Without being able to prove it, I think that we cannot simply let LLMs write the entire script. Programming languages (counting SQL as one in this case) are structured, filled with rules and require precision. LLMs cannot provide that 100% of the time.

There is the argument that humans can’t do it either, and to this I’d respond that first, a human can self-check if the code they are writing is working and second, someone else needs to prove-read and try out that code. Or, we want to live dangerously and push straight to production without tests and reviews.

The next argument pro-LLM use is that it should augment the human. Yes, I agree, but nothing I’ve seen so far comes close to a good integration. What, in my opinion, would be helpful is to have a LLM system be at the the stage in the UX as linters and static code checkers. This would require LLMs to be much more dependable and not like a junior dev. Example: Pylint is great at telling me where and how my Python code violates its rules. Sometimes it even suggests a fix. Pylint was built by humans, agreeing on these rules. Now imaging a LLM-based refactoring assistant that could suggest improvements towards clean-code and higher performance and is tied to certain rules. In this case I want to avoid halucinations. As a developer I don’t need another source of uncertain suggestions, my brain is likely providing enough of those.

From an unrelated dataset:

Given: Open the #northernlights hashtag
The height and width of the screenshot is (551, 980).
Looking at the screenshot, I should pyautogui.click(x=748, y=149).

The longer I think about it, the more I think the hopes, visions and goals we base on the current capabilities of LLMs don’t stand on robust ground. LLMs have capabilities and we don’t understand their extent. We don’t know their failure modes and where we can trust them. For all that more research is required. This can take the form of companies integrating them and failing and of academics methodically figuring them out. But as a business that has no expertise and willingness to dive deep into LLMs, I would not go that route and rather build/use proven, boring software.